2. Ignoring legacy systems
BCG makes an important point: agentic AI doesn't require replacing legacy infrastructure. The best deployments use AI agents as an orchestration layer that sits on top of existing policy administration, billing, and claims systems — stitching together fragmented workflows while modernization continues in parallel. Don't wait for the digital transformation to finish. Deploy now.
3. Building without insurers at the table
The most common failure pattern in insurance AI: technology teams building agents based on how they think insurance works. Underwriters, claims adjusters, and compliance officers need to be in the room from day one. They know the edge cases, the regulatory landmines, and the workflows that look simple but aren't.
The Market Opportunity
Let's talk numbers. The global insurance industry processes trillions of dollars in premiums annually. Even modest efficiency gains translate to billions in value. For AI operators, this creates a massive opportunity:
- Claims AI agents: Every mid-size insurer processes 50,000+ claims annually. An agent that reduces processing time by even 40% saves hundreds of thousands in labor costs.
- Underwriting intelligence: Commercial lines underwriters spend 30-40% of their time on data extraction. Eliminate that, and you've added capacity without hiring.
- Fraud detection: A 29% improvement in detection on a $10M fraud exposure translates to $2.9M in prevented losses. Per year.
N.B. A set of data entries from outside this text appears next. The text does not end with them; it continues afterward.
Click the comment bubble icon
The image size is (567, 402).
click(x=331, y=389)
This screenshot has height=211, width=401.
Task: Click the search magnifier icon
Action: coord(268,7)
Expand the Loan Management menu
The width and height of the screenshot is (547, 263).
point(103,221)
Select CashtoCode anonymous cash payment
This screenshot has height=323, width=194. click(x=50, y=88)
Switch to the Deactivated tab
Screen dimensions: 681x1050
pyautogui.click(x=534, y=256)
Insurance AI spend is growing 25%+ annually. The carriers that move now get first-mover advantage in an industry where switching costs are enormous. If you can prove ROI in one line of business, the expansion deal follows naturally.
The Bottom Line
Insurance was supposed to be the laggard in AI adoption. Instead, it's becoming a showcase for what agentic AI can do in complex, regulated environments. The combination of high-volume repetitive processes, strict compliance requirements, and massive cost pressures creates a perfect environment for AI agents.
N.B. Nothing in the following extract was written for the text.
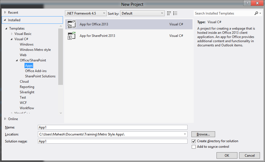Select the Visual C# App for Office icon thumbnail

(71, 24)
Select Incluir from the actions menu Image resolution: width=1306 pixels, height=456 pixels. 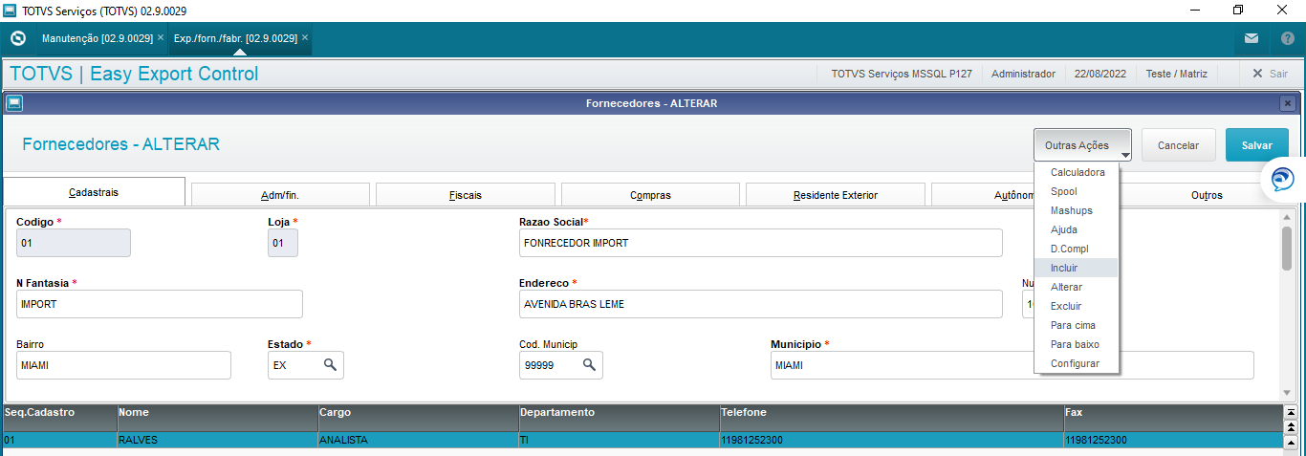tap(1063, 268)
The insurers winning in 2026 aren't the ones with the biggest AI budgets. They're the ones who started small, proved ROI fast, and built governance frameworks that let them scale without regulatory friction.
For operators: insurance is one of the most lucrative verticals for AI agent deployment. The workflows are well-defined, the ROI is measurable, and the industry is ready. The question isn't whether to build insurance AI agents — it's which claim type to automate first.